A Anthropic anunciou a chegada do seu mais recente modelo de inteligência artificial, o Claude Opus 4.8, disponível esta quinta-feira e desenhado para resolver um dos problemas recorrentes do setor: a precisão da informação. A empresa destaca a "honestidade" desta versão, que foi treinada ativamente para não apresentar conclusões precipitadas nem disfarçar lacunas de conhecimento com factos não suportados.
Mais precisão e controlo de consumo
De acordo com os criadores, os primeiros testes revelam que o modelo tem uma maior facilidade em sinalizar incertezas no seu próprio raciocínio. Nas avaliações internas, a probabilidade de deixar passar falhas no código que produz sem emitir um aviso diminuiu cerca de quatro vezes em comparação com a geração anterior.
Além das melhorias na fiabilidade, os utilizadores ganham a capacidade de ditar o nível de esforço aplicado em cada tarefa.
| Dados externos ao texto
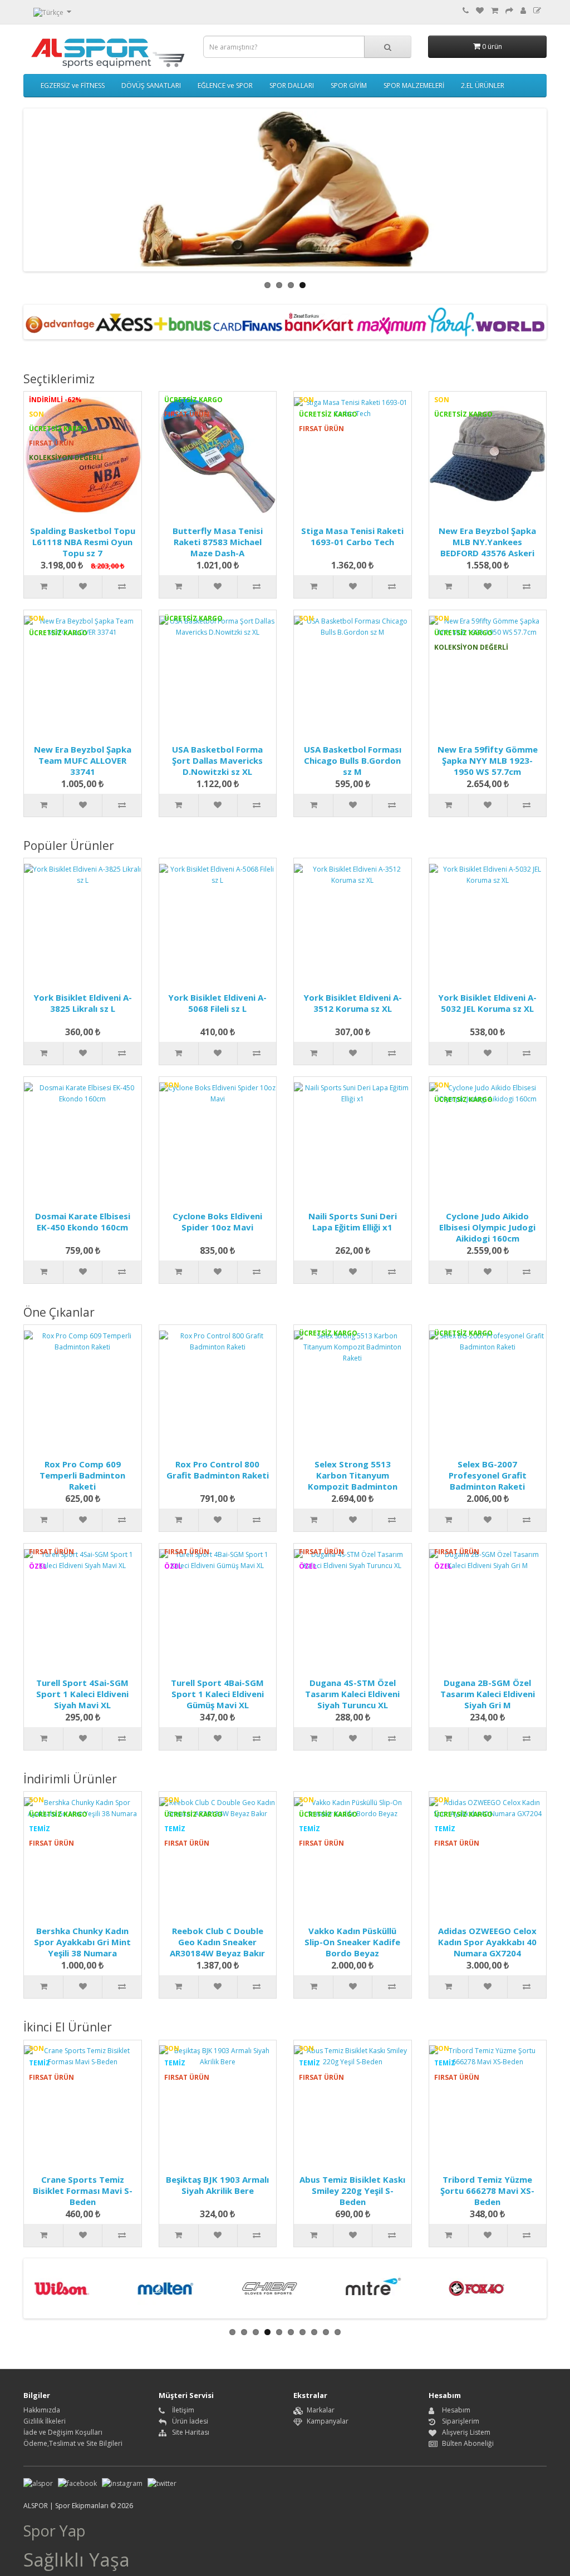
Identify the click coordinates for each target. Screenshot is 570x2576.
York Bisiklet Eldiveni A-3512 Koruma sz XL (352, 1003)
Pedidos que exijam um processamento mais profundo irão consumir uma maior quantidade de tokens, mas existe a opção de forçar respostas mais rápidas e com menor esforço computacional, ideal para quem precisa de poupar os limites da sua conta.
Fluxos de trabalho dinâmicos para projetos complexos
A acompanhar a atualização, encontra-se uma nova função em fase de testes de pesquisa chamada fluxos de trabalho dinâmicos. Esta novidade permite que a ferramenta assuma projetos de grande dimensão, planeando o trabalho e executando centenas de subagentes em paralelo durante a mesma sessão.
Com esta capacidade alargada de processamento contínuo, a tecnologia analisa e verifica todas as informações de forma independente antes de devolver o resultado final ao utilizador, garantindo entregas mais estruturadas e validadas.